Respondent Davidson was entitled to rely on the April 2, 2014 filing date of his underlying application as his date of constructive first use. For what it's worth, Davidson tried but failed to prove a first use date in 2013.

Beginning in 1999, Andrusiek promoted "Captain Cannabis" as the name of a character in an adult animated series that was "in development." In that year he also registered the domain name "" He sold copies of comic books featuring the character and displayed the comic books at a comic convention. He also received some media attention. The evidence suggested that by 2013-2014, Andrusiek's CAPTAIN CANNABIS mark was "reasonably well-known within these [niche] communities, even if the numbers are not large in absolute terms, and was reasonably well-known prior to Respondent's priority date."

Petitioner's mark had received regional and national attention in niche publications and media, and Petitioner had promoted its mark on a national level, including through trade shows, social media, and the Internet.
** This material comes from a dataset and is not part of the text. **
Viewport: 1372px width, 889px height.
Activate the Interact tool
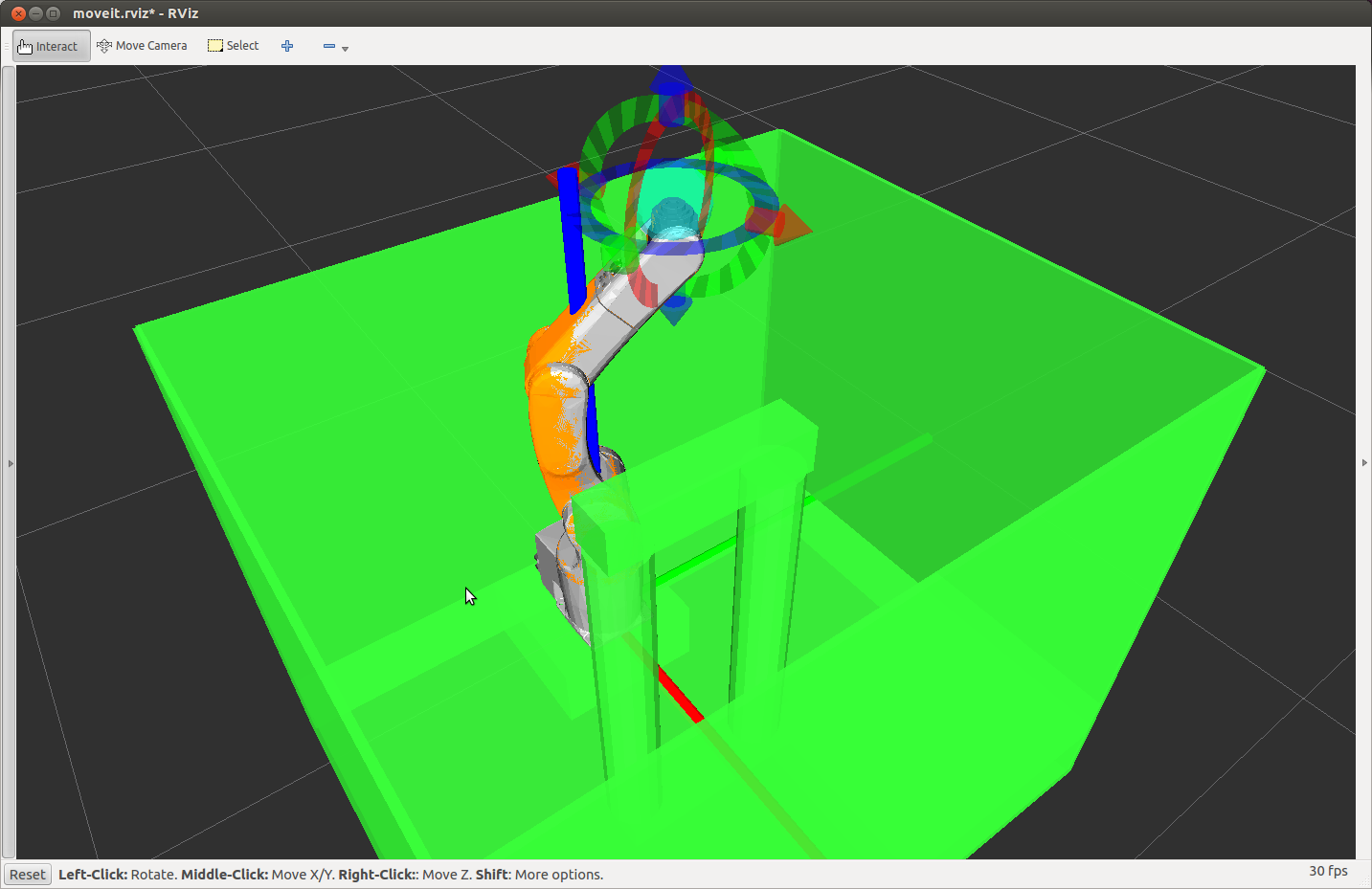51,46
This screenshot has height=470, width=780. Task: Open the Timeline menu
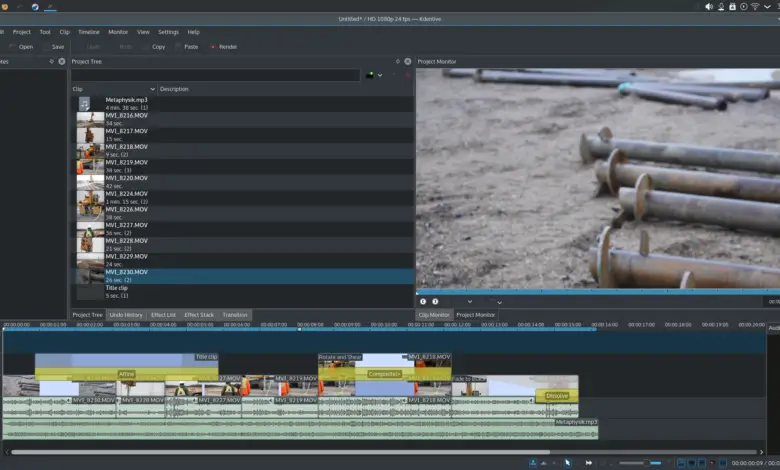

We find that the evidence considered in its entirety establishes that Petitioner garnered sufficient notoriety from his pre-sales activities to support a finding that his analogous use "is of such a nature and extent as to create public identification of the target term with the [petitioner's] product."

The question, then was whether Andrusiek made technical trademark use (or "actual use," as the Board put it) of the CAPTAIN CANNABIS mark within a reasonable time after his analogous use. Andrusiek submitted evidence of such technical trademark use from 2016 and 2017, including displays of comic book covers on Amazon, on YouTube, and in other media.

Petitioner's testimony and documentary evidence demonstrate that he has been selling the "420" comic book that included the CAPTAIN CANNABIS character continuously since 2006 to the present, including during 2013-14, and that by 2017, Petitioner sold comic books under the mark CAPTAIN CANNABIS. We find Petitioner's actual trademark use in 2017 to be within a commercially reasonable period of time following his analogous use in 2013-14 so as to create a "continuing association of the mark" with Petitioner's goods.

Viewing the evidence as a whole, "as if each piece of evidence were part of a puzzle," the Board found that "when fitted together," the puzzle pieces established prior use by Andrusiek. And so the Board granted the petition for cancellation.